Convert the lines from the line with "Screen dimensions: 974x569" through the line with "point(913,297)", both included, into a Markdown table with the columns Number and Row line, leaving out blank lines.

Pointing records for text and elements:
______________________________
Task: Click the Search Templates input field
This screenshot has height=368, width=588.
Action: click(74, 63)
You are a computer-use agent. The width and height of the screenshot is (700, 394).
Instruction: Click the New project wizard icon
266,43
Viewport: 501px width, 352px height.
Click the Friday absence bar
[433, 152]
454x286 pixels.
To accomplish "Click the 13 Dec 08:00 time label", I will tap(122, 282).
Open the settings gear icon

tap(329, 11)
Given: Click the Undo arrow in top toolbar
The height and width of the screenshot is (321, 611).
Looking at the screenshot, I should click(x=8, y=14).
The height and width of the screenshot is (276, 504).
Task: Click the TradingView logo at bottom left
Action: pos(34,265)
______________________________
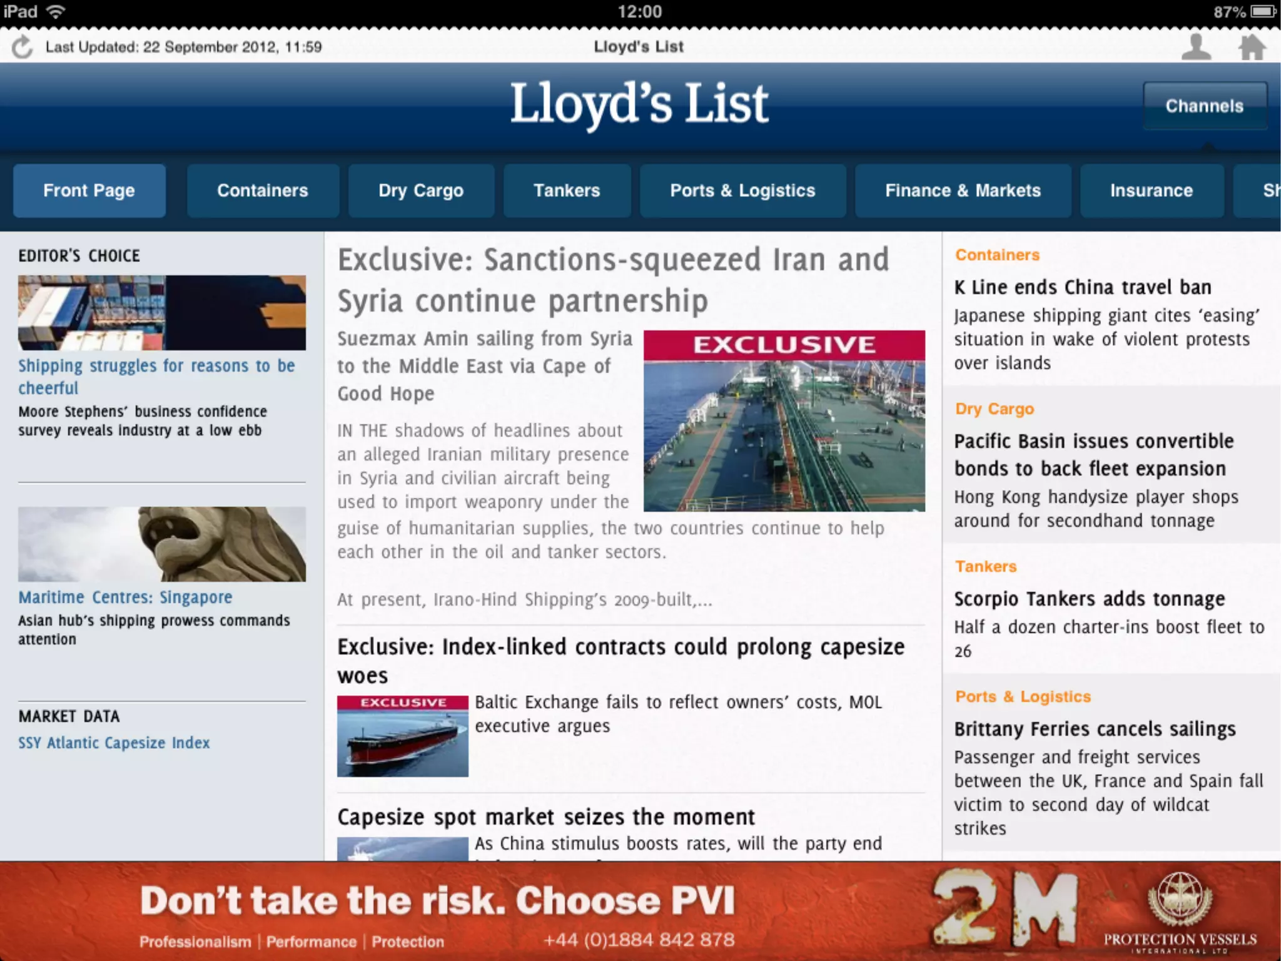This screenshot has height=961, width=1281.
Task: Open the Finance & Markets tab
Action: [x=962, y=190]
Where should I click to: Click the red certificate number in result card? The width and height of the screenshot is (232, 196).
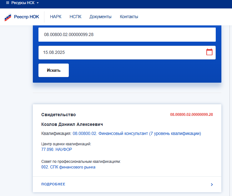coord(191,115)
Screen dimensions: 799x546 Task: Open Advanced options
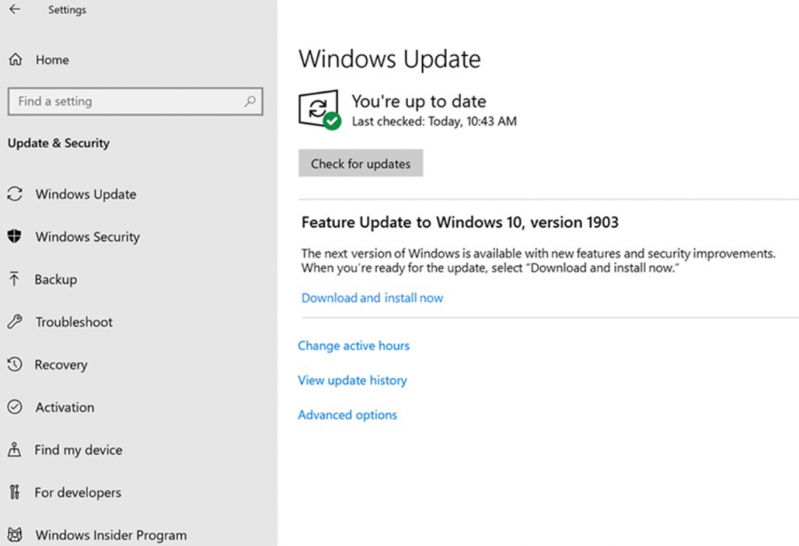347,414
______________________________
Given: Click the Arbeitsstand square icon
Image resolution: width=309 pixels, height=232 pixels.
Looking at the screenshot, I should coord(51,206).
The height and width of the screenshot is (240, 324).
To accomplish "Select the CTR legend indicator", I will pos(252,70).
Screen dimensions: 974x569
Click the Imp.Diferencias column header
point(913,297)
______________________________
= SOLVED EXERCISE =
| Number | Row line |
|---|---|
| 1 | Screen dimensions: 974x569 |
| 2 | Click the Imp.Diferencias column header |
| 3 | point(913,297) |